_Exercise details_
Transcribe the lines below exactly as they appear, from the first to the last.

** start **

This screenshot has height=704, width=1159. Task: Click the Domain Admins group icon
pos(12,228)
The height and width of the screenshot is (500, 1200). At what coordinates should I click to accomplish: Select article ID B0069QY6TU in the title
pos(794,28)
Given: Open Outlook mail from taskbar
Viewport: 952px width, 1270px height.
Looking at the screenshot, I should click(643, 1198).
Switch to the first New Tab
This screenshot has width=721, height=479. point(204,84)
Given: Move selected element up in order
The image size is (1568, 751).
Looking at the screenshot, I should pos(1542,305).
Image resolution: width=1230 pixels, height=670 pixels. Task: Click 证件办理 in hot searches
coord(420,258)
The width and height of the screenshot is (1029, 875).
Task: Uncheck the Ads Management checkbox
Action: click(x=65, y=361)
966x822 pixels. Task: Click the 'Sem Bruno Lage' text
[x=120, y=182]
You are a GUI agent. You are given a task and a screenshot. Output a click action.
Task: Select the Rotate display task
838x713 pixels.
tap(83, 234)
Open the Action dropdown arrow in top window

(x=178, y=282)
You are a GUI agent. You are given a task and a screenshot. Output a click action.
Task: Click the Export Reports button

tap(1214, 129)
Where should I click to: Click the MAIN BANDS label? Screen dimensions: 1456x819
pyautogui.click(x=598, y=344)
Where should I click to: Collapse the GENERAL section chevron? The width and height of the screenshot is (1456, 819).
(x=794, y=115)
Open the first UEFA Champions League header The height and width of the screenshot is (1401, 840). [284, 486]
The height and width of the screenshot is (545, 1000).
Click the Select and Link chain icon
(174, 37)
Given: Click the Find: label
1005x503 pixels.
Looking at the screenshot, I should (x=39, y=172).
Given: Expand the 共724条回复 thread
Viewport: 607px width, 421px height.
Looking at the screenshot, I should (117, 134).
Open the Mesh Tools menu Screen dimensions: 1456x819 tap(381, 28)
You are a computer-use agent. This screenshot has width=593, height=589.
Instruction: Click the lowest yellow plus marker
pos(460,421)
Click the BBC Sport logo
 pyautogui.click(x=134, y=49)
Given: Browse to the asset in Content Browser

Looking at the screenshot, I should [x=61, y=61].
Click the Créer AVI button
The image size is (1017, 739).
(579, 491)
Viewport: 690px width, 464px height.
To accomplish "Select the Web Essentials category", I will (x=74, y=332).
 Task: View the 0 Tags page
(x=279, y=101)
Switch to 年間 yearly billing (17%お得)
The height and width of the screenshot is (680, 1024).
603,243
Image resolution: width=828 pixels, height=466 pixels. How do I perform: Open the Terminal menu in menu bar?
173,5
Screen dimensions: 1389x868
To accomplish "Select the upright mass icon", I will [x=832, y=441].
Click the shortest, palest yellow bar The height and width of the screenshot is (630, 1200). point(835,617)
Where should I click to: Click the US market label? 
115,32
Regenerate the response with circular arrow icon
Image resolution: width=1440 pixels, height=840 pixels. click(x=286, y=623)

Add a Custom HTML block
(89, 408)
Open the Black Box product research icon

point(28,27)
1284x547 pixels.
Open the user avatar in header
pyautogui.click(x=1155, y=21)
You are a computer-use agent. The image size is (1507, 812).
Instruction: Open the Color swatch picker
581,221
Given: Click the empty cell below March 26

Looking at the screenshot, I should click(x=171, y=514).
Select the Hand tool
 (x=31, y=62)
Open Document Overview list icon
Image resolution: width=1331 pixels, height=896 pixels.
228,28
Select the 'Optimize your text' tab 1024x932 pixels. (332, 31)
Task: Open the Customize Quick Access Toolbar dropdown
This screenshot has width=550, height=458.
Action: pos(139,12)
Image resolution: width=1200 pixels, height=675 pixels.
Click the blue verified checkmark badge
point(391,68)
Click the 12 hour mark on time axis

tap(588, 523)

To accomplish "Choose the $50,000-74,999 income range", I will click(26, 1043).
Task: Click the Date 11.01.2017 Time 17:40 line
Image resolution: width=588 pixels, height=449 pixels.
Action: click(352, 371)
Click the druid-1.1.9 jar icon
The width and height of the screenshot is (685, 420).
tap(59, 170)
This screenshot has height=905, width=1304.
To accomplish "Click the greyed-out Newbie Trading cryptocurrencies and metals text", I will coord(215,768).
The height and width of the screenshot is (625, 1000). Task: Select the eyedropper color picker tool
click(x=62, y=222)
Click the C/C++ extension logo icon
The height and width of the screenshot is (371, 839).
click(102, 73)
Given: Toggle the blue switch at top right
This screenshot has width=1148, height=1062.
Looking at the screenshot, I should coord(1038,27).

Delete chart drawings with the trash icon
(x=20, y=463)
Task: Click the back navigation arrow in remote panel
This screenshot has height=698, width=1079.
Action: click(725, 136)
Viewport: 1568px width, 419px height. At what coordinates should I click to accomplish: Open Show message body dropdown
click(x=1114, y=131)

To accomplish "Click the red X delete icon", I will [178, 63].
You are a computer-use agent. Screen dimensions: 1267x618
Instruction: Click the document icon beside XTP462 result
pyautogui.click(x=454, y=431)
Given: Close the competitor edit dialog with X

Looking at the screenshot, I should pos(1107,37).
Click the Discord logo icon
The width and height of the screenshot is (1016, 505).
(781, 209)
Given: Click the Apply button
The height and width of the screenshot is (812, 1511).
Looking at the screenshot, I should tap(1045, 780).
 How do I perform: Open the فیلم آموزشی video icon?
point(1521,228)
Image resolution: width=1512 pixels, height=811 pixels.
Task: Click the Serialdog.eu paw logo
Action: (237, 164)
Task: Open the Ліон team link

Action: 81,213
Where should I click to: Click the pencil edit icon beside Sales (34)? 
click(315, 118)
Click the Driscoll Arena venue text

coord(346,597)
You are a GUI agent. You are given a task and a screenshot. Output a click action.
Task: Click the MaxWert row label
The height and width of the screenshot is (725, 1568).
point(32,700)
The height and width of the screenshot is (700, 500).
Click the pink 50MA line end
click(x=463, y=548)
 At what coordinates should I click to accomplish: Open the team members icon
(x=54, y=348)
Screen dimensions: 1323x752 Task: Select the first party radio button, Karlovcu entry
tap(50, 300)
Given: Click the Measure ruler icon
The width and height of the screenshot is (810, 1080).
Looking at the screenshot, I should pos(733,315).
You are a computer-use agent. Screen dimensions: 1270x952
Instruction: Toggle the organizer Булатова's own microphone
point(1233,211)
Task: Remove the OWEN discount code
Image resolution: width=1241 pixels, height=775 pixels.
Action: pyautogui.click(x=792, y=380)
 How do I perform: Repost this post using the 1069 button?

** end **

_Completed exercise_
This screenshot has height=704, width=1159. Task: Click the Domain Admins group icon
pos(12,228)
The height and width of the screenshot is (500, 1200). At what coordinates should I click to accomplish: Select article ID B0069QY6TU in the title
pos(794,28)
Given: Open Outlook mail from taskbar
Viewport: 952px width, 1270px height.
Looking at the screenshot, I should click(643, 1198).
Switch to the first New Tab
This screenshot has width=721, height=479. point(204,84)
Given: Move selected element up in order
The image size is (1568, 751).
Looking at the screenshot, I should pos(1542,305).
Image resolution: width=1230 pixels, height=670 pixels. Task: Click 证件办理 in hot searches
coord(420,258)
The width and height of the screenshot is (1029, 875).
Task: Uncheck the Ads Management checkbox
Action: click(x=65, y=361)
966x822 pixels. Task: Click the 'Sem Bruno Lage' text
[x=120, y=182]
You are a GUI agent. You are given a task and a screenshot. Output a click action.
Task: Select the Rotate display task
838x713 pixels.
tap(83, 234)
Open the Action dropdown arrow in top window

(x=178, y=282)
You are a GUI agent. You are given a task and a screenshot. Output a click action.
Task: Click the Export Reports button

tap(1214, 129)
Where should I click to: Click the MAIN BANDS label? Screen dimensions: 1456x819
pyautogui.click(x=598, y=344)
Where should I click to: Collapse the GENERAL section chevron? The width and height of the screenshot is (1456, 819).
(x=794, y=115)
Open the first UEFA Champions League header The height and width of the screenshot is (1401, 840). [284, 486]
The height and width of the screenshot is (545, 1000).
Click the Select and Link chain icon
(174, 37)
Given: Click the Find: label
1005x503 pixels.
Looking at the screenshot, I should (x=39, y=172).
Given: Expand the 共724条回复 thread
Viewport: 607px width, 421px height.
Looking at the screenshot, I should (117, 134).
Open the Mesh Tools menu Screen dimensions: 1456x819 tap(381, 28)
You are a computer-use agent. This screenshot has width=593, height=589.
Instruction: Click the lowest yellow plus marker
pos(460,421)
Click the BBC Sport logo
 pyautogui.click(x=134, y=49)
Given: Browse to the asset in Content Browser

Looking at the screenshot, I should [x=61, y=61].
Click the Créer AVI button
The image size is (1017, 739).
(579, 491)
Viewport: 690px width, 464px height.
To accomplish "Select the Web Essentials category", I will (x=74, y=332).
 Task: View the 0 Tags page
(x=279, y=101)
Switch to 年間 yearly billing (17%お得)
The height and width of the screenshot is (680, 1024).
603,243
Image resolution: width=828 pixels, height=466 pixels. How do I perform: Open the Terminal menu in menu bar?
173,5
Screen dimensions: 1389x868
To accomplish "Select the upright mass icon", I will [x=832, y=441].
Click the shortest, palest yellow bar The height and width of the screenshot is (630, 1200). point(835,617)
Where should I click to: Click the US market label? 
115,32
Regenerate the response with circular arrow icon
Image resolution: width=1440 pixels, height=840 pixels. click(x=286, y=623)

Add a Custom HTML block
(89, 408)
Open the Black Box product research icon

point(28,27)
1284x547 pixels.
Open the user avatar in header
pyautogui.click(x=1155, y=21)
You are a computer-use agent. The image size is (1507, 812).
Instruction: Open the Color swatch picker
581,221
Given: Click the empty cell below March 26

Looking at the screenshot, I should click(x=171, y=514).
Select the Hand tool
 (x=31, y=62)
Open Document Overview list icon
Image resolution: width=1331 pixels, height=896 pixels.
228,28
Select the 'Optimize your text' tab 1024x932 pixels. (332, 31)
Task: Open the Customize Quick Access Toolbar dropdown
This screenshot has width=550, height=458.
Action: pos(139,12)
Image resolution: width=1200 pixels, height=675 pixels.
Click the blue verified checkmark badge
point(391,68)
Click the 12 hour mark on time axis

tap(588, 523)

To accomplish "Choose the $50,000-74,999 income range", I will click(26, 1043).
Task: Click the Date 11.01.2017 Time 17:40 line
Image resolution: width=588 pixels, height=449 pixels.
Action: click(352, 371)
Click the druid-1.1.9 jar icon
The width and height of the screenshot is (685, 420).
tap(59, 170)
This screenshot has height=905, width=1304.
To accomplish "Click the greyed-out Newbie Trading cryptocurrencies and metals text", I will coord(215,768).
The height and width of the screenshot is (625, 1000). Task: Select the eyedropper color picker tool
click(x=62, y=222)
Click the C/C++ extension logo icon
The height and width of the screenshot is (371, 839).
click(102, 73)
Given: Toggle the blue switch at top right
This screenshot has width=1148, height=1062.
Looking at the screenshot, I should coord(1038,27).

Delete chart drawings with the trash icon
(x=20, y=463)
Task: Click the back navigation arrow in remote panel
This screenshot has height=698, width=1079.
Action: click(725, 136)
Viewport: 1568px width, 419px height. At what coordinates should I click to accomplish: Open Show message body dropdown
click(x=1114, y=131)

To accomplish "Click the red X delete icon", I will [178, 63].
You are a computer-use agent. Screen dimensions: 1267x618
Instruction: Click the document icon beside XTP462 result
pyautogui.click(x=454, y=431)
Given: Close the competitor edit dialog with X

Looking at the screenshot, I should pos(1107,37).
Click the Discord logo icon
The width and height of the screenshot is (1016, 505).
(781, 209)
Given: Click the Apply button
The height and width of the screenshot is (812, 1511).
Looking at the screenshot, I should tap(1045, 780).
 How do I perform: Open the فیلم آموزشی video icon?
point(1521,228)
Image resolution: width=1512 pixels, height=811 pixels.
Task: Click the Serialdog.eu paw logo
Action: (237, 164)
Task: Open the Ліон team link

Action: 81,213
Where should I click to: Click the pencil edit icon beside Sales (34)? 
click(315, 118)
Click the Driscoll Arena venue text

coord(346,597)
You are a GUI agent. You are given a task and a screenshot. Output a click action.
Task: Click the MaxWert row label
The height and width of the screenshot is (725, 1568).
point(32,700)
The height and width of the screenshot is (700, 500).
Click the pink 50MA line end
click(x=463, y=548)
 At what coordinates should I click to accomplish: Open the team members icon
(x=54, y=348)
Screen dimensions: 1323x752 Task: Select the first party radio button, Karlovcu entry
tap(50, 300)
Given: Click the Measure ruler icon
The width and height of the screenshot is (810, 1080).
Looking at the screenshot, I should pos(733,315).
You are a computer-use agent. Screen dimensions: 1270x952
Instruction: Toggle the organizer Булатова's own microphone
point(1233,211)
Task: Remove the OWEN discount code
Image resolution: width=1241 pixels, height=775 pixels.
Action: pyautogui.click(x=792, y=380)
 How do I perform: Repost this post using the 1069 button?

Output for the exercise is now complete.